§ Exercise goal: Rewrite everything from the start of the records down to the line containing "Looking at the" as a numbered list, leaving out blank lines and the pictures.

(Word and element location records)
## begin

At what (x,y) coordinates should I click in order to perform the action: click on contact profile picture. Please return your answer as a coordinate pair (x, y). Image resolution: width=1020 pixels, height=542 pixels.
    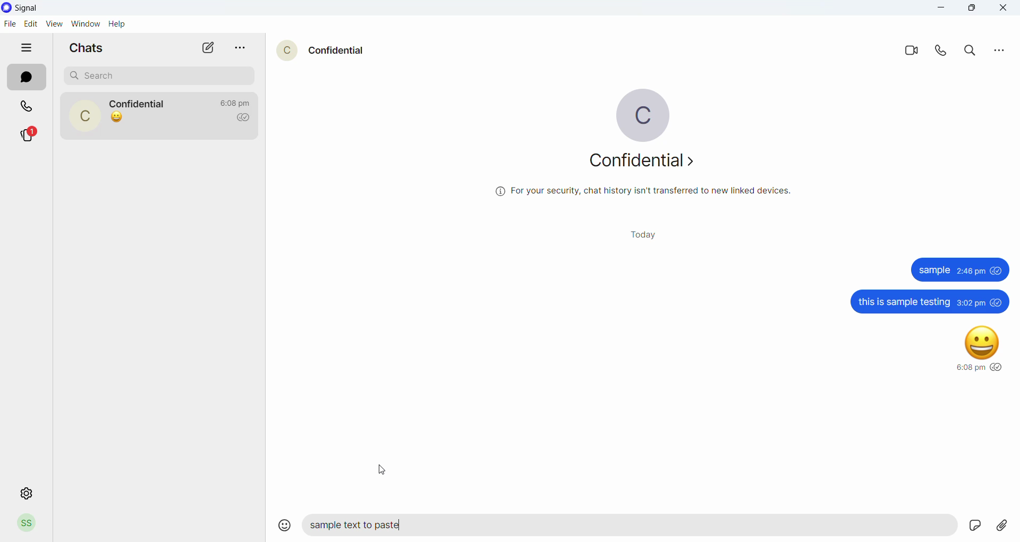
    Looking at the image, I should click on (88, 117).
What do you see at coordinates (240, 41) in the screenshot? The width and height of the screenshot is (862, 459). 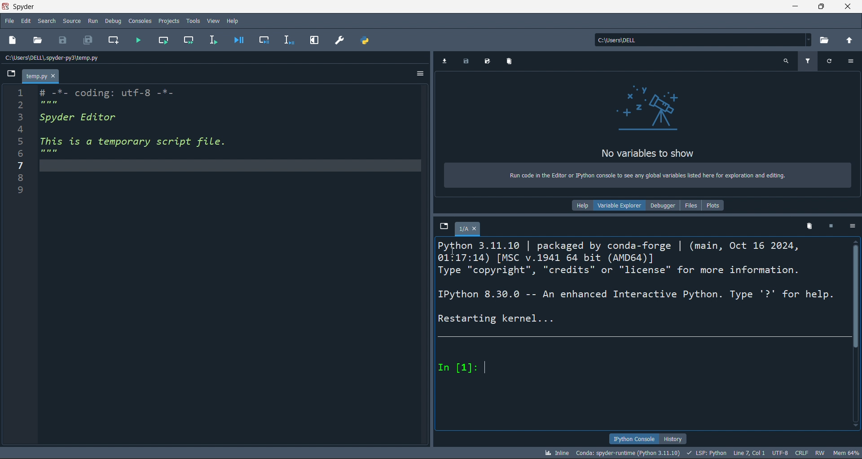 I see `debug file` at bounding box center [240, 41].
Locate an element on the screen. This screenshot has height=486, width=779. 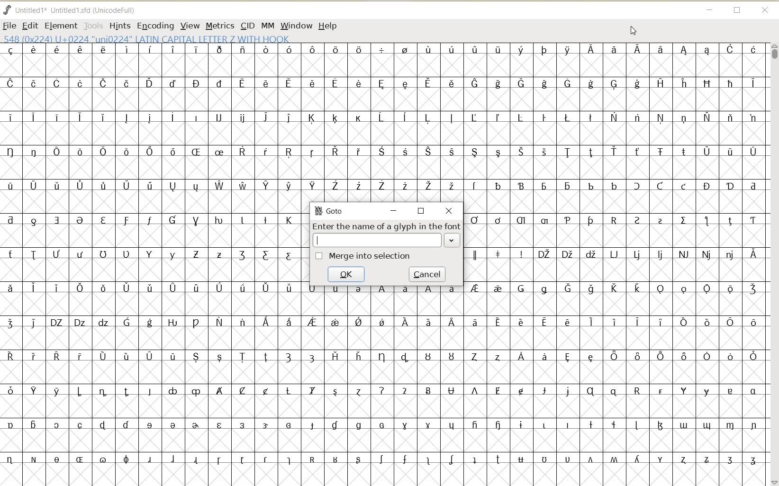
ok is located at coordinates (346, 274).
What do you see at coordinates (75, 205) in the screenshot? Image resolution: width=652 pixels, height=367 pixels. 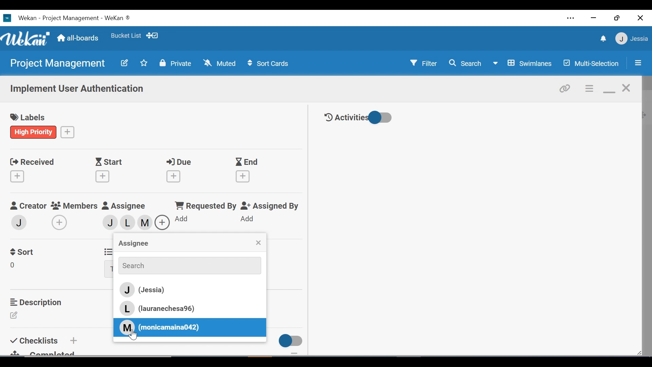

## end

§ Solution below:
1. At what (x,y) coordinates should I click in order to perform the action: click on contact profile picture. Please return your answer as a coordinate pair (x, y). Image resolution: width=1020 pixels, height=542 pixels.
2.     Looking at the image, I should click on (88, 117).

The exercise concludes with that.